In June 2012, Ms Trierweiler advised voters to support Ms Royal’s opponent in legislative elections. Informed sources say it was the turning point in her relationship with Mr Hollande.
In an appearance on France 2 television yesterday, which had been scheduled before the story broke, Ms Royal offered advice to Mr Hollande and Ms Trierweiler, saying they should “turn the page and get back to work”.

Third autobiography
The alleged presidential affair has also taken a toll on Santiago Amigorena, the estranged husband of Ms Gayet. By chance, the publication of Mr Amigorena’s third autobiographical novel, Days I Have Not Forgotten, coincided with the revelations in the magazine. “He opens the window and thinks of jumping,” is its first line.
The narrator of the novel, a writer who is married to an actor with whom he has two sons, learns that she has left him for another man, an actor in the book. Elle magazine calls the scarcely veiled account of Mr Amigorena’s failed marriage to Ms Gayet “an overwhelming tale of the end of a fusional love and the taming of grief by a narrator in a state of stupefaction”.
Mr Amigorena left Argentina at the age of 11. He married Ms Gayet in 2003. They have two sons, Tadéo (15), and Ezéchiel (13).
The couple, who have not divorced, separated in 2012, the year Ms Gayet made a campaign video for Mr Hollande.
At the request of Ms Gayet’s lawyer, Closer agreed to remove all references to her alleged affair with Mr Hollande from its website. The initial print-run of 600,000 copies sold out on Friday and the magazine re-printed on Saturday.

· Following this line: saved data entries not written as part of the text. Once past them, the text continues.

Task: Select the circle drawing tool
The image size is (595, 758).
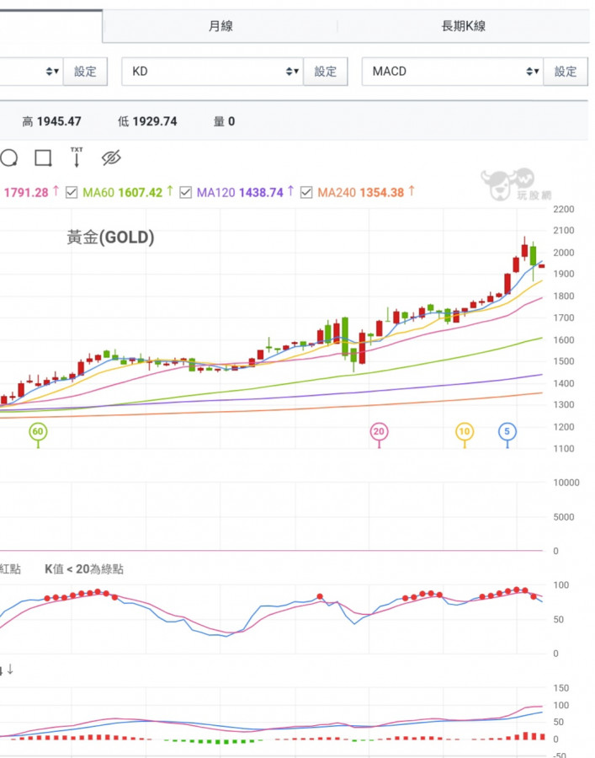Action: tap(9, 158)
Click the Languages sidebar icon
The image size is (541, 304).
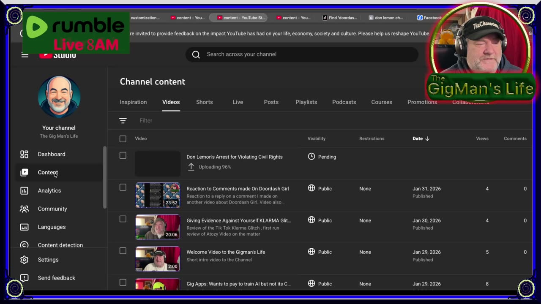[25, 227]

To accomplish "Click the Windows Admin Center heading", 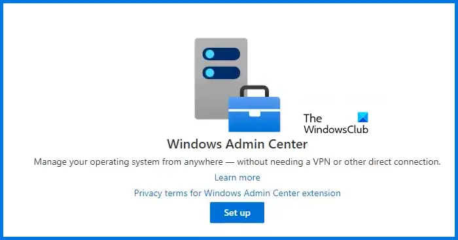I will coord(237,144).
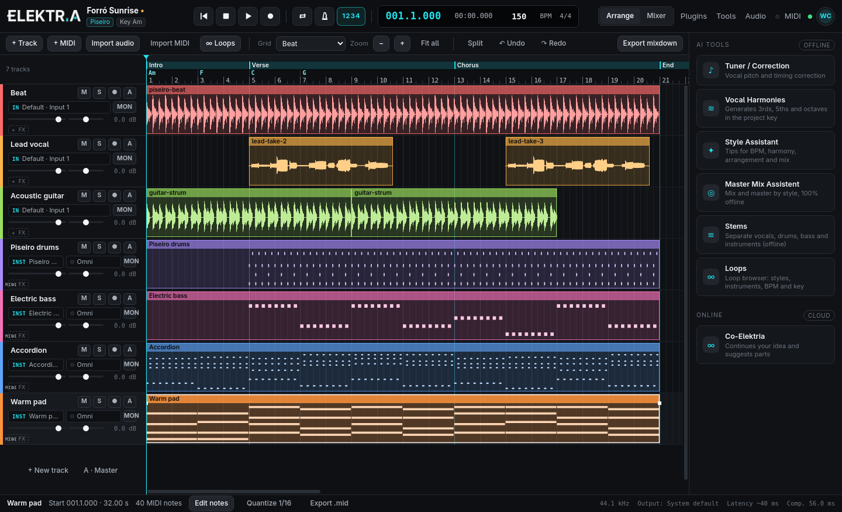Click the Export mixdown button
The height and width of the screenshot is (512, 842).
pos(650,43)
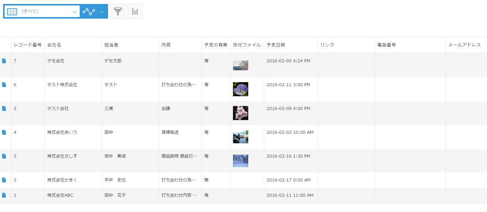Open the bar chart aggregation icon
Viewport: 487px width, 212px height.
pos(135,11)
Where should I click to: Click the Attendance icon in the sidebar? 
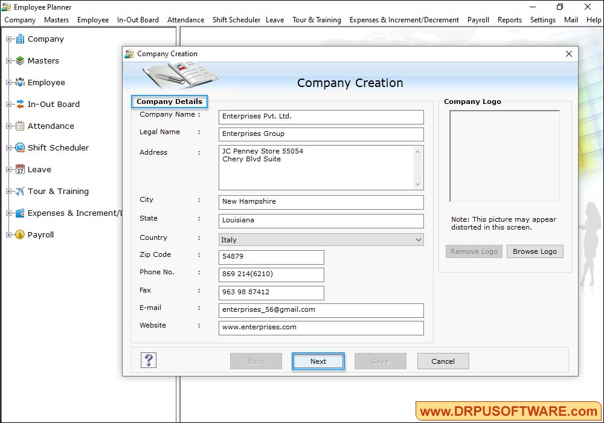pyautogui.click(x=19, y=126)
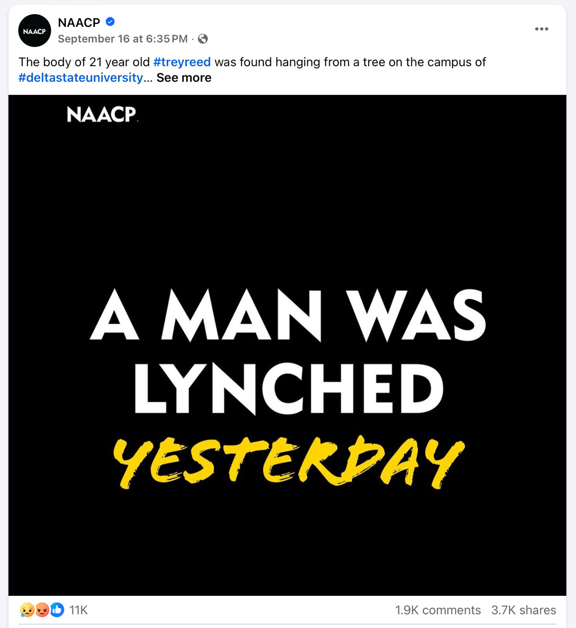Click the yellow YESTERDAY text in the image
Image resolution: width=576 pixels, height=628 pixels.
(289, 462)
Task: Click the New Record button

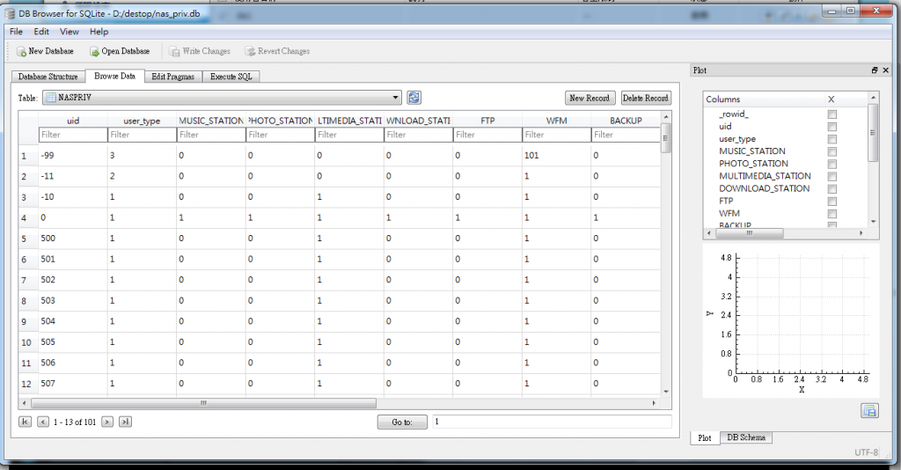Action: (590, 98)
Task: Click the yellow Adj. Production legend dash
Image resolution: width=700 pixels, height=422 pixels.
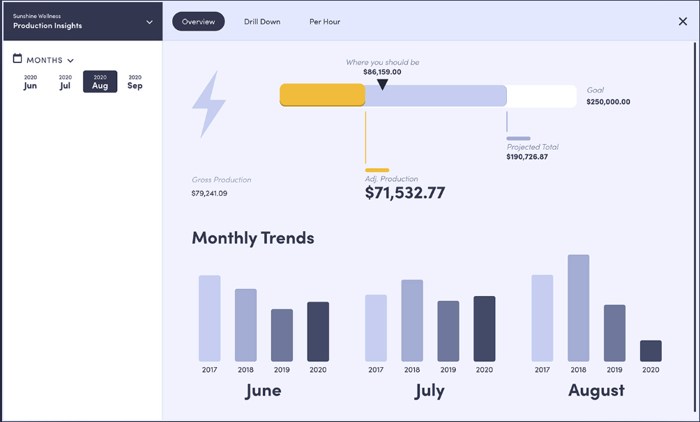Action: click(x=376, y=170)
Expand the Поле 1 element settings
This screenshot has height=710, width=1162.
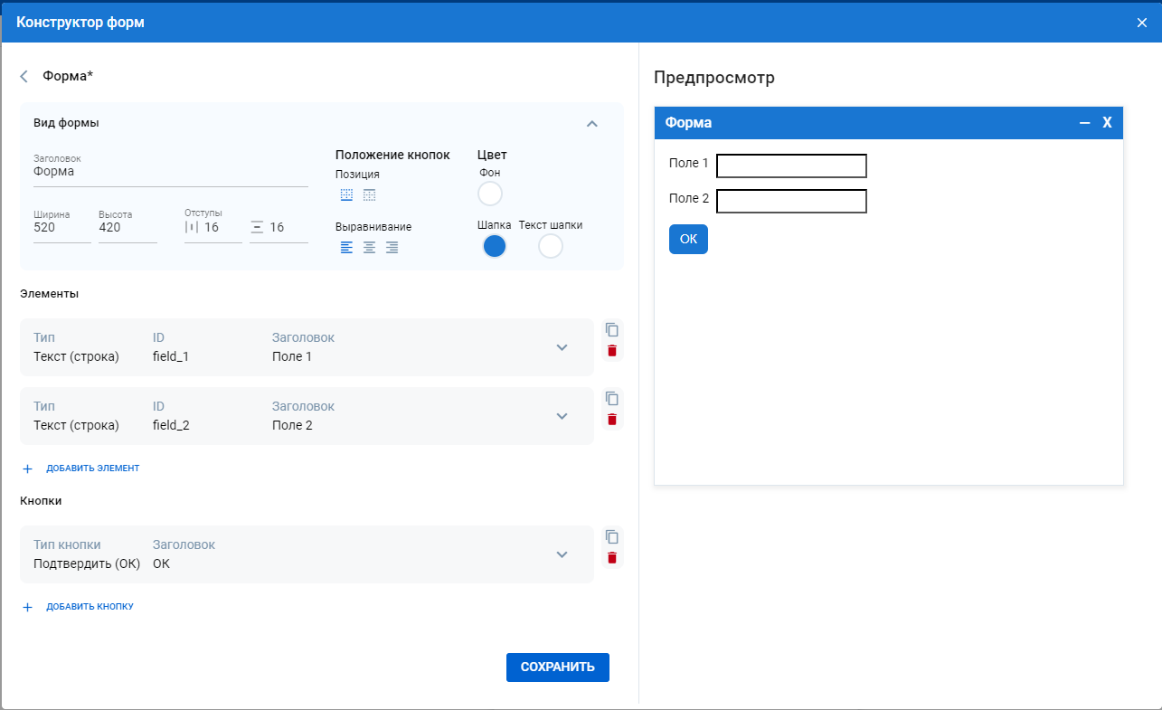[562, 347]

The magazine sales are seemingly contradicted by a poll conducted for the Journal du Dimanche, in which 77 per cent of those surveyed said the story was “a private affair which concerns only François Hollande”; 84 per cent said their opinion of him had not changed; 13 per cent said they had a worse opinion of him than before and just 3 per cent had a better opinion.